Treatment options for early gum disease
Of course, the best “treatment” is prevention. Preventing gum disease comes down to consistent, proper brushing and flossing at home. Good home care must be complemented by routine professional care, including regular exams and cleanings by hygienists at our office.
We also identify and address any risk factors like smoking or a diet heavy in sugars that promote the development of destructive bacterial plaque. Since plaque builds up and flourishes by feeding on sugars and starches, removing these substances with proper cleaning behaviours is essential. Modifications to hygiene and the addition of dentist-approved oral care products can also halt the progression of the disease. The effects of early-stage inflammation (gingivitis) can even be reversed when effectively treated.
Options for late-stage disease
Without proper treatment, gingivitis can progress to periodontitis, the advanced form of gum disease. At this stage, irreversible damage has been done. In fact, severe periodontitis threatens the supportive ligaments and bone.
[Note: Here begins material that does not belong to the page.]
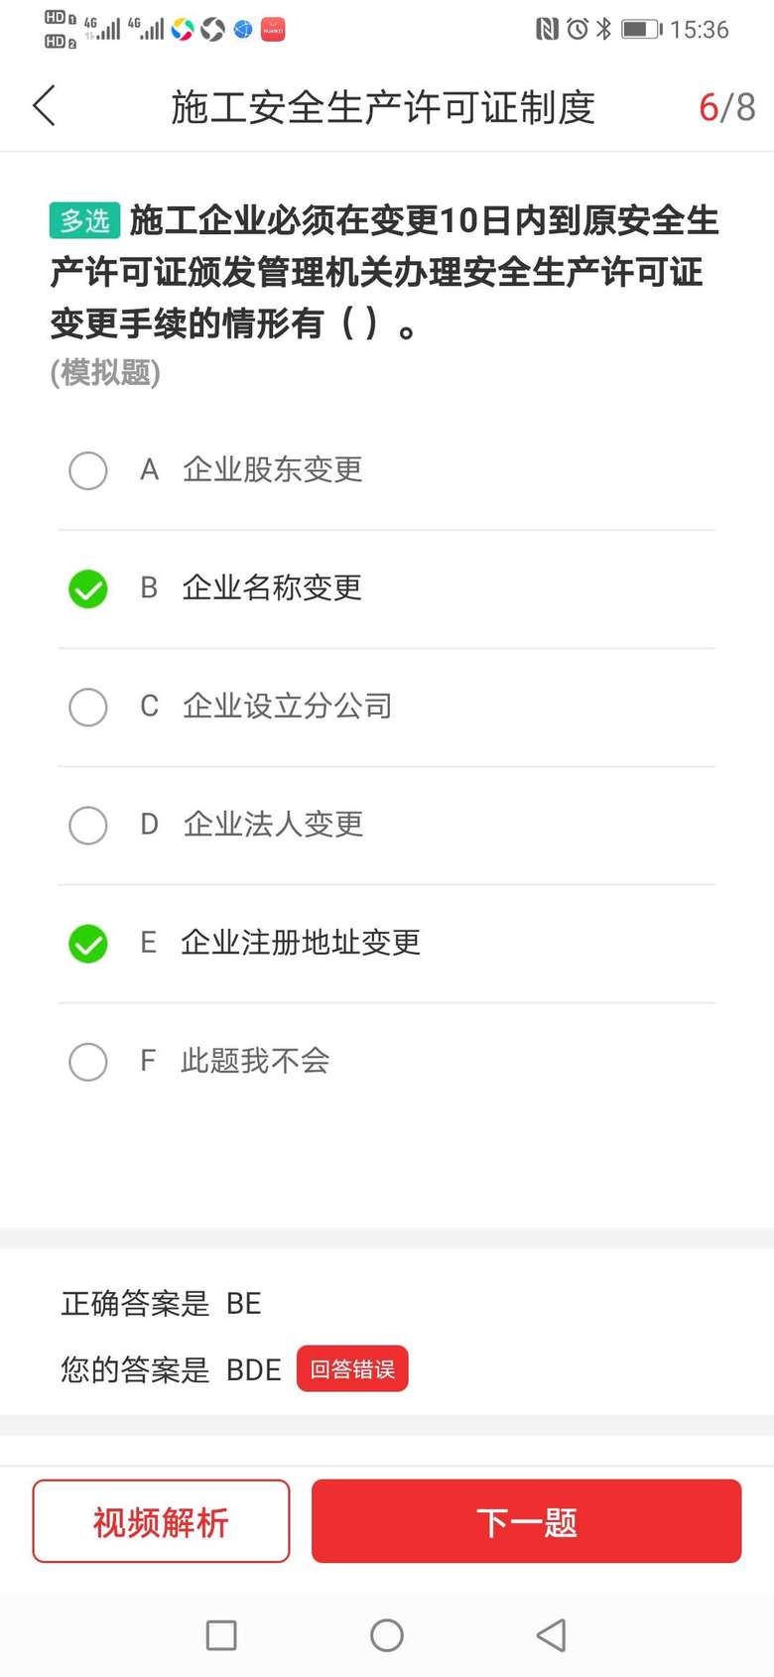The width and height of the screenshot is (774, 1677).
Task: Tap the back arrow in header
Action: pos(45,106)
Teeth may become loose in their sockets, and we may need to remove them with extraction procedures.
Depending on how far along periodontitis has progressed, we may end up recommending one or a combination of the following therapies:
- Nonsurgical Scaling and Root Planing – SRP is the “deep cleaning” alternative to the standard professional teeth cleaning. This service not only removes bacteria and plaque from underneath the gumline but also involves smoothing out the rough surfaces of the tooth roots. Disease-causing bacteria are less likely to accumulate on smooth surfaces. This therapy may be appropriate for patients with more modest periodontitis
- Pocket reduction – We can partly determine or “stage” the severity of gum disease by measuring the pockets or spaces between the teeth and gums. The deeper the periodontal pocket, the more severe the disease. We may use special techniques to remove harmful bacteria from pockets that tend to collect these substances, and we can further smooth damaged bone. This process encourages healing and the healthy reattachment of the gums to equally healthy bone. This option may be right for patients whose gums have not properly healed with SRP alone or for those with more severe forms of periodontitis
- Grafting – A “graft” refers to a piece of tissue, either from another part of your mouth or a donor source, being transferred to a recessed gumline. In doing so, we can cover up tooth roots that are exposed and vulnerable to further damage. We can also build up deteriorated or damaged gums in this manner. Other regenerative procedures include bone grafting, which builds up bone and encourages its regrowth and healing. Again, this may be a suitable treatment for those patients with receding gums, root exposure, bone loss, and associated symptoms such as tooth sensitivity
- Laser dentistry – Dental lasers may be used for various dental procedures, including the treatment of gum disease and related conditions. Our laser systems present a light-touch and precise way to treat inflamed, damaged, deteriorated, and diseased soft tissues. We can also use lasers to address the cosmetic effects of gingival imbalances, such as an overly “gummy” smile. Any time we can avoid surgical cutting, we are supporting a gentle, highly targeted, fast, fear-free and conservative alternative to conventional treatments that use “triggers” for dental anxiety (like scalpels)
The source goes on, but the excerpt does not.